Cadê a biografia de ACM?

Cláudio Pimentel é jornalista. Foto: Rede social

Descobri que o Centro de Convenções de Salvador tem outro nome: Centro de Convenções Antônio Carlos Magalhães. A identificação está lá, no interior do edifício, na base branca do mezanino, escrita em letras brancas, a qual pode passar despercebida para distraídos, como eu. Não deve ser novidade para ninguém, mas eu não sabia. Assim que entrei no local, pela manhã, não vi. Foi apenas à tarde, apreciando o ambiente e seu egocêntrico pé-direito, que notei a discreta homenagem ao “Cabeça Branca”. Estranhei. Em outros tempos, o título estaria cravado em todos os lados do prédio, até no do mar, para os peixes jamais esquecerem de quem se tratava: o político mais escorregadio do país. Um artista, talvez, no nível César Bórgia, inspiração de Maquiavel para verter o clássico ”O príncipe”.

O novo centro de convenções já começa com futrica histórica. Teria nascido de um arroubo rebelde de ACM Neto, então prefeito de Salvador, insatisfeito com a degradação do antigo centro e a decisão do governador em não mexer nele, pois havia prioridades sociais inadiáveis. Um defendia o pão; o outro, o circo. Neto, então, que sonhava em ser governador, mexeu os pauzinhos e conseguiu verbas para construir o duplo quadrilátero em formato de avião, na Boca do Rio. Prova do seu amor à Bahia, tão amada que era pelo avô, seu espelho. Que família amorosa! O equipamento seria um trunfo de campanha, mas não foi. Neto desistiu de concorrer. E a pandemia pôs o lugar de molho por dois anos. Castigo? Quem sabe? Agora, será a estrela da companhia.

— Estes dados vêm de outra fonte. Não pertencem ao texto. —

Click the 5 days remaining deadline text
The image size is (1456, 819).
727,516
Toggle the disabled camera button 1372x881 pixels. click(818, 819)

Não sei o que há com famílias de políticos que criam ”faraoníces” para enaltecer antepassados. Brigam como cães e gatos, vivem aos tapas, mas homenageiam-se como trocam de roupas. Só Pedro Collor não terá o nome em algum lugar. Outros, porém, como Luiz Eduardo Magalhães, já tem o nome em todos. Uma overdose. Merecem? Não, mas o que fazer? Nem Tutancâmon ou Gengis Khan ou qualquer outro clã foram tão generosos com os seus, quanto os Magalhães. O fenômeno, entretanto, é, em parte, culpa nossa, que não avaliamos criticamente a importância dos espaços públicos e nem do dinheiro. Adoramos cultos à personalidade. Apenas pessoas celestiais, como artistas, escritores, pensadores, desportistas, talentos naturais, deveriam ser homenageadas. Elas acrescentam algo à vida.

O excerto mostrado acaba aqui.